▶ _Data supplied_:

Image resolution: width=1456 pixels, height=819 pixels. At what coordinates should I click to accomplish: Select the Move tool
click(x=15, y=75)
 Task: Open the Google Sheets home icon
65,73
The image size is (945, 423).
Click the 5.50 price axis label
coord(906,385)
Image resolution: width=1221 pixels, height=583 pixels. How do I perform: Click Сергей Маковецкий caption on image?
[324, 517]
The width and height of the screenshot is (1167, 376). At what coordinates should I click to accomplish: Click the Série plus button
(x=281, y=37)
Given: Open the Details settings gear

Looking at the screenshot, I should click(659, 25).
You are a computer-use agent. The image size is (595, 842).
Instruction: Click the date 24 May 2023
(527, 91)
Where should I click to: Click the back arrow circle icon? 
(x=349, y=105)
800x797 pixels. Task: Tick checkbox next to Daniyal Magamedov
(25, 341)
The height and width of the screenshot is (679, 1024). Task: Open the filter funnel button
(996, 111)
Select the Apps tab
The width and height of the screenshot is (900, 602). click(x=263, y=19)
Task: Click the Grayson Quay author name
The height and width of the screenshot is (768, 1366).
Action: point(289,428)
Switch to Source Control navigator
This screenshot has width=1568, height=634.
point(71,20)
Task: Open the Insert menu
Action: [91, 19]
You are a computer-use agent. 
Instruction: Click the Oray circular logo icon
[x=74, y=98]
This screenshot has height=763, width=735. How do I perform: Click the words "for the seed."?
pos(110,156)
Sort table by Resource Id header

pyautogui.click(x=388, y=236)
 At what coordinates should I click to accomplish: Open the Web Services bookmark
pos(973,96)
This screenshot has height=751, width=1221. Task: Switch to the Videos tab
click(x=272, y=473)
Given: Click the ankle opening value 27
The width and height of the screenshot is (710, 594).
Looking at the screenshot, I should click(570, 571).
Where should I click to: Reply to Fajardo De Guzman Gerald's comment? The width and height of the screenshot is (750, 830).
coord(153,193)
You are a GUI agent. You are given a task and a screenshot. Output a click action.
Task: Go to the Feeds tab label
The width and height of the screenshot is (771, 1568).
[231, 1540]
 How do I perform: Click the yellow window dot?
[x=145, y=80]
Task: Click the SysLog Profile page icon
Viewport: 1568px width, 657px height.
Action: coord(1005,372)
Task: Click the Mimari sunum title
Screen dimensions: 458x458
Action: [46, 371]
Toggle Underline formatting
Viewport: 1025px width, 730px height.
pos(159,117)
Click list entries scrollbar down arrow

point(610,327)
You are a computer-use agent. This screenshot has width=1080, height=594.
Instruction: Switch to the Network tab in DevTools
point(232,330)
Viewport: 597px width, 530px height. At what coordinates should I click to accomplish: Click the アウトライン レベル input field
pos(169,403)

▶ _Problem details_: Could the entire listing be reproduced without any alteration?

▶ _Problem solution_:
Image resolution: width=1456 pixels, height=819 pixels. At what coordinates should I click to accomplish: Select the Move tool
click(x=15, y=75)
 Task: Open the Google Sheets home icon
65,73
The image size is (945, 423).
Click the 5.50 price axis label
coord(906,385)
Image resolution: width=1221 pixels, height=583 pixels. How do I perform: Click Сергей Маковецкий caption on image?
[324, 517]
The width and height of the screenshot is (1167, 376). At what coordinates should I click to accomplish: Click the Série plus button
(x=281, y=37)
Given: Open the Details settings gear

Looking at the screenshot, I should click(659, 25).
You are a computer-use agent. The image size is (595, 842).
Instruction: Click the date 24 May 2023
(527, 91)
Where should I click to: Click the back arrow circle icon? 
(x=349, y=105)
800x797 pixels. Task: Tick checkbox next to Daniyal Magamedov
(25, 341)
The height and width of the screenshot is (679, 1024). Task: Open the filter funnel button
(996, 111)
Select the Apps tab
The width and height of the screenshot is (900, 602). click(x=263, y=19)
Task: Click the Grayson Quay author name
The height and width of the screenshot is (768, 1366).
Action: point(289,428)
Switch to Source Control navigator
This screenshot has width=1568, height=634.
point(71,20)
Task: Open the Insert menu
Action: [91, 19]
You are a computer-use agent. 
Instruction: Click the Oray circular logo icon
[x=74, y=98]
This screenshot has height=763, width=735. How do I perform: Click the words "for the seed."?
pos(110,156)
Sort table by Resource Id header

pyautogui.click(x=388, y=236)
 At what coordinates should I click to accomplish: Open the Web Services bookmark
pos(973,96)
This screenshot has height=751, width=1221. Task: Switch to the Videos tab
click(x=272, y=473)
Given: Click the ankle opening value 27
The width and height of the screenshot is (710, 594).
Looking at the screenshot, I should click(570, 571).
Where should I click to: Reply to Fajardo De Guzman Gerald's comment? The width and height of the screenshot is (750, 830).
coord(153,193)
You are a GUI agent. You are given a task and a screenshot. Output a click action.
Task: Go to the Feeds tab label
The width and height of the screenshot is (771, 1568).
[231, 1540]
 How do I perform: Click the yellow window dot?
[x=145, y=80]
Task: Click the SysLog Profile page icon
Viewport: 1568px width, 657px height.
Action: coord(1005,372)
Task: Click the Mimari sunum title
Screen dimensions: 458x458
Action: [46, 371]
Toggle Underline formatting
Viewport: 1025px width, 730px height.
pos(159,117)
Click list entries scrollbar down arrow

point(610,327)
You are a computer-use agent. This screenshot has width=1080, height=594.
Instruction: Switch to the Network tab in DevTools
point(232,330)
Viewport: 597px width, 530px height. At what coordinates should I click to accomplish: Click the アウトライン レベル input field
pos(169,403)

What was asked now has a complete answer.